◆ **ASSIGNMENT**:
Set down exactly, from the records below, the line with "This screenshot has width=227, height=403." through the line with "Task: Select Search Results sidebar item", and nothing else.

** Opening GIVEN RECORDS block **

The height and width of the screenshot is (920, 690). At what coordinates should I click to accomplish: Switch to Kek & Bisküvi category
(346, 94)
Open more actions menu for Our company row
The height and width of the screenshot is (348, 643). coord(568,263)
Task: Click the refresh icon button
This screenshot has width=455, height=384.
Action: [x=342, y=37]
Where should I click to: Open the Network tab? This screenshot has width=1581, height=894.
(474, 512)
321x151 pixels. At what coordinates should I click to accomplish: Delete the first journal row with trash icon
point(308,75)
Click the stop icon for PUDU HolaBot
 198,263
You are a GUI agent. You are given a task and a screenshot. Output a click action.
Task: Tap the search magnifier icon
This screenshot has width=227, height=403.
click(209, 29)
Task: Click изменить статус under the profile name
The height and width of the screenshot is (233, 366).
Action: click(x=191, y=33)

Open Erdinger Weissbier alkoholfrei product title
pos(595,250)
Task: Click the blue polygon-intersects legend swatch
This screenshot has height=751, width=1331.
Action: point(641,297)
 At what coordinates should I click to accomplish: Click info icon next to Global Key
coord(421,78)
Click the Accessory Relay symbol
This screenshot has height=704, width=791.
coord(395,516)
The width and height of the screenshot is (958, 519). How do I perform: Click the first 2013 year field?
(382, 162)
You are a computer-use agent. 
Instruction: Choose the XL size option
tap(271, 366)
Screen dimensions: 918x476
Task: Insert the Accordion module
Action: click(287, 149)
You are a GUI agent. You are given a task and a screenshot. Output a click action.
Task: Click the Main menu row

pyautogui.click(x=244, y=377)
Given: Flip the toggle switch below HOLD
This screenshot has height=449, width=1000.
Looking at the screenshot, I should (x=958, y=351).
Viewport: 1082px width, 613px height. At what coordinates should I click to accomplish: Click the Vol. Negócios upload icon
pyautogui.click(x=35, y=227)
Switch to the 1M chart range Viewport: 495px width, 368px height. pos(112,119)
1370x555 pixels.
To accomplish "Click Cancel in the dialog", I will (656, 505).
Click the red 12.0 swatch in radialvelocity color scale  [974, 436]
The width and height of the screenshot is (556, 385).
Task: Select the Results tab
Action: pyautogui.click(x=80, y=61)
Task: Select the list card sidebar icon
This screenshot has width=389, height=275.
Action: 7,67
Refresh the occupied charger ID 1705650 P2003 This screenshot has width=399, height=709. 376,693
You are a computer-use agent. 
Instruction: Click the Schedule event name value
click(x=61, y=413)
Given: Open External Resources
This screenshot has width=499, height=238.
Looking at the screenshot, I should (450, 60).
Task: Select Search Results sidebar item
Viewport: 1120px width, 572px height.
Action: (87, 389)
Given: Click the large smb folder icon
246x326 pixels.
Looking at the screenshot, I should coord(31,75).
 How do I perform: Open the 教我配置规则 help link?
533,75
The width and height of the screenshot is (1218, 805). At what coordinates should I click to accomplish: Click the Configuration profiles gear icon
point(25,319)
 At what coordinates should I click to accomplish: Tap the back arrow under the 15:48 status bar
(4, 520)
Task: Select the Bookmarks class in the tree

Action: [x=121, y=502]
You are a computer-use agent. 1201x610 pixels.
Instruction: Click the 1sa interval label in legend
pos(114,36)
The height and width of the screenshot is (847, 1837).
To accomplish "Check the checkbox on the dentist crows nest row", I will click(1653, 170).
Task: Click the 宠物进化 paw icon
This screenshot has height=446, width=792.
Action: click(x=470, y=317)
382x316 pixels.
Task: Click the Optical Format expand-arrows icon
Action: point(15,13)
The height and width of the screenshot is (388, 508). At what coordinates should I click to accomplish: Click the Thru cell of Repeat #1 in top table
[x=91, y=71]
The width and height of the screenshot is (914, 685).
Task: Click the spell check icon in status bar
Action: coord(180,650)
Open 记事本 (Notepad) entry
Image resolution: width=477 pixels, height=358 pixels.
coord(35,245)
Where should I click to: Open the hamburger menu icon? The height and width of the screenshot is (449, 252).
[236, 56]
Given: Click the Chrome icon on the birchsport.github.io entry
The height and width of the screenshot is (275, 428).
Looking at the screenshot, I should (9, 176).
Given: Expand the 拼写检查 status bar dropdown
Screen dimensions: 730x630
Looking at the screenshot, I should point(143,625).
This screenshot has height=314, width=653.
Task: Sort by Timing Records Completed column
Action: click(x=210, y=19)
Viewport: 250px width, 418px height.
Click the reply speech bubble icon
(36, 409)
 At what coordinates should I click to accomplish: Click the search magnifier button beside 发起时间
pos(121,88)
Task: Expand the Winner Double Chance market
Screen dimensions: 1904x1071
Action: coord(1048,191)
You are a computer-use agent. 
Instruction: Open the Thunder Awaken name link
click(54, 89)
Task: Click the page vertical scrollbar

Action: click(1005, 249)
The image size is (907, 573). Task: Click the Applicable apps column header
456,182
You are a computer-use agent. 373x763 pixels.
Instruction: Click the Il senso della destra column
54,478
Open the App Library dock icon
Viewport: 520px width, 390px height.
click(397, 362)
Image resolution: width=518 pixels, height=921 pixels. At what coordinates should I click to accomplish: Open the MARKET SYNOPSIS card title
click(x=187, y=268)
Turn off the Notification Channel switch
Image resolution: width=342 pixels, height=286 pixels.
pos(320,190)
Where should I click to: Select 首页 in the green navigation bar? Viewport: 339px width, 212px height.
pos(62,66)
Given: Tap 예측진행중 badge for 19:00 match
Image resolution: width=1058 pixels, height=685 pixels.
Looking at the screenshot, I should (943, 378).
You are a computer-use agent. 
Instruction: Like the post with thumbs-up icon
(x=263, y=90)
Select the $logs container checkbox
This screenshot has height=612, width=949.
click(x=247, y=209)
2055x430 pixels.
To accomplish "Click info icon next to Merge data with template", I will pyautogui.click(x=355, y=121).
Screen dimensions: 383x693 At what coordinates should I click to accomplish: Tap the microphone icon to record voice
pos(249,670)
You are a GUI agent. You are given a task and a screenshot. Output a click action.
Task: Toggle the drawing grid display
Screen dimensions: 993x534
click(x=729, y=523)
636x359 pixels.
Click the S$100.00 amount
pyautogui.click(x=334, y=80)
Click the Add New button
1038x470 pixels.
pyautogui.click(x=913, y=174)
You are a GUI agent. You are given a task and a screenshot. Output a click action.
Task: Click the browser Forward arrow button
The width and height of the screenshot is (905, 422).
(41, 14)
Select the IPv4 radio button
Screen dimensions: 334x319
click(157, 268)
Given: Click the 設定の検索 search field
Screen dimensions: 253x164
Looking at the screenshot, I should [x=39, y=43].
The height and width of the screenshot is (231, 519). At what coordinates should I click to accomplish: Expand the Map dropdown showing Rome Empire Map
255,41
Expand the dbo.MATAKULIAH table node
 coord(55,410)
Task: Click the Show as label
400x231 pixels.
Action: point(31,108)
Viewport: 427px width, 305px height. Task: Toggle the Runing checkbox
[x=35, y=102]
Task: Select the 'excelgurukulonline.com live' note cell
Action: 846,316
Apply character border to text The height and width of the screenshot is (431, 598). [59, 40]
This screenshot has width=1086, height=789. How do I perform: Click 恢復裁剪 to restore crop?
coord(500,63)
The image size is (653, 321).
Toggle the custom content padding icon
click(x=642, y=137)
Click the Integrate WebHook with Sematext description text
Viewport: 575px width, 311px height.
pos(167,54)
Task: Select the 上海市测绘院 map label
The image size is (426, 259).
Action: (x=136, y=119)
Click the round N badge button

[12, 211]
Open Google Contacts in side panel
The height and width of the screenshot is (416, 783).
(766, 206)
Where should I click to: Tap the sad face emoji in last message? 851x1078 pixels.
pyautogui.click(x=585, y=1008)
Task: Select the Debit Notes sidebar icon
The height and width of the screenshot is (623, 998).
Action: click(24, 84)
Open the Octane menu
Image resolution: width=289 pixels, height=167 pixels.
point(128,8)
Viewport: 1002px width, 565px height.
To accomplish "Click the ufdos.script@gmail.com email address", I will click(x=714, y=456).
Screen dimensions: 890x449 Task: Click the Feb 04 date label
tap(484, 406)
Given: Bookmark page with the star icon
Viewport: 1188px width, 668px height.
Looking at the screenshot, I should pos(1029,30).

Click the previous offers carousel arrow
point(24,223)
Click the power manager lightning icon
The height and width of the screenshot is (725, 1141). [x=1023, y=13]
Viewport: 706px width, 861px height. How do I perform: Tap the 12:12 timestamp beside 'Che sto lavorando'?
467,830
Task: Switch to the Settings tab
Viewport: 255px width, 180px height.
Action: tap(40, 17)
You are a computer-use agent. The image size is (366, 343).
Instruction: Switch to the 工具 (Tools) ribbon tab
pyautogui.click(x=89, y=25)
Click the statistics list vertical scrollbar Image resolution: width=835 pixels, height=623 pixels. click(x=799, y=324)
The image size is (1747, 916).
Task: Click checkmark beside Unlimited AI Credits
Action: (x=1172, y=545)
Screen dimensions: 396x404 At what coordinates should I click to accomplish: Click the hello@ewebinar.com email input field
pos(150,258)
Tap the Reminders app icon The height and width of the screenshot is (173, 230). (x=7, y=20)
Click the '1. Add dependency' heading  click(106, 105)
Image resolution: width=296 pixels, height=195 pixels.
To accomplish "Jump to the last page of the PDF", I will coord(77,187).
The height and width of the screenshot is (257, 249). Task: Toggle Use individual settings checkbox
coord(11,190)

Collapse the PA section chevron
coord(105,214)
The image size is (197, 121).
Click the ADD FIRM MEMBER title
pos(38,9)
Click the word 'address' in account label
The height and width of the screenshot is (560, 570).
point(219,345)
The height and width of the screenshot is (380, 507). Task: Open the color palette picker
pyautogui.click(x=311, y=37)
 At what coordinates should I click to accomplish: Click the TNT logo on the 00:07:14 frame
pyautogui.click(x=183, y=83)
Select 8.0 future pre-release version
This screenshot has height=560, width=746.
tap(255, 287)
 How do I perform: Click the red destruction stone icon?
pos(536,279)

** Closing GIVEN RECORDS block **

◆ **WRITTEN RESPONSE**:
This screenshot has width=227, height=403.
click(209, 29)
Task: Click изменить статус under the profile name
The height and width of the screenshot is (233, 366).
Action: click(x=191, y=33)

Open Erdinger Weissbier alkoholfrei product title
pos(595,250)
Task: Click the blue polygon-intersects legend swatch
This screenshot has height=751, width=1331.
Action: point(641,297)
 At what coordinates should I click to accomplish: Click info icon next to Global Key
coord(421,78)
Click the Accessory Relay symbol
This screenshot has height=704, width=791.
coord(395,516)
The width and height of the screenshot is (958, 519). How do I perform: Click the first 2013 year field?
(382, 162)
You are a computer-use agent. 
Instruction: Choose the XL size option
tap(271, 366)
Screen dimensions: 918x476
Task: Insert the Accordion module
Action: click(287, 149)
You are a GUI agent. You are given a task and a screenshot. Output a click action.
Task: Click the Main menu row

pyautogui.click(x=244, y=377)
Given: Flip the toggle switch below HOLD
This screenshot has height=449, width=1000.
Looking at the screenshot, I should (x=958, y=351).
Viewport: 1082px width, 613px height. At what coordinates should I click to accomplish: Click the Vol. Negócios upload icon
pyautogui.click(x=35, y=227)
Switch to the 1M chart range Viewport: 495px width, 368px height. pos(112,119)
1370x555 pixels.
To accomplish "Click Cancel in the dialog", I will (656, 505).
Click the red 12.0 swatch in radialvelocity color scale  [974, 436]
The width and height of the screenshot is (556, 385).
Task: Select the Results tab
Action: pyautogui.click(x=80, y=61)
Task: Select the list card sidebar icon
This screenshot has width=389, height=275.
Action: 7,67
Refresh the occupied charger ID 1705650 P2003 This screenshot has width=399, height=709. 376,693
You are a computer-use agent. 
Instruction: Click the Schedule event name value
click(x=61, y=413)
Given: Open External Resources
This screenshot has width=499, height=238.
Looking at the screenshot, I should (450, 60).
Task: Select Search Results sidebar item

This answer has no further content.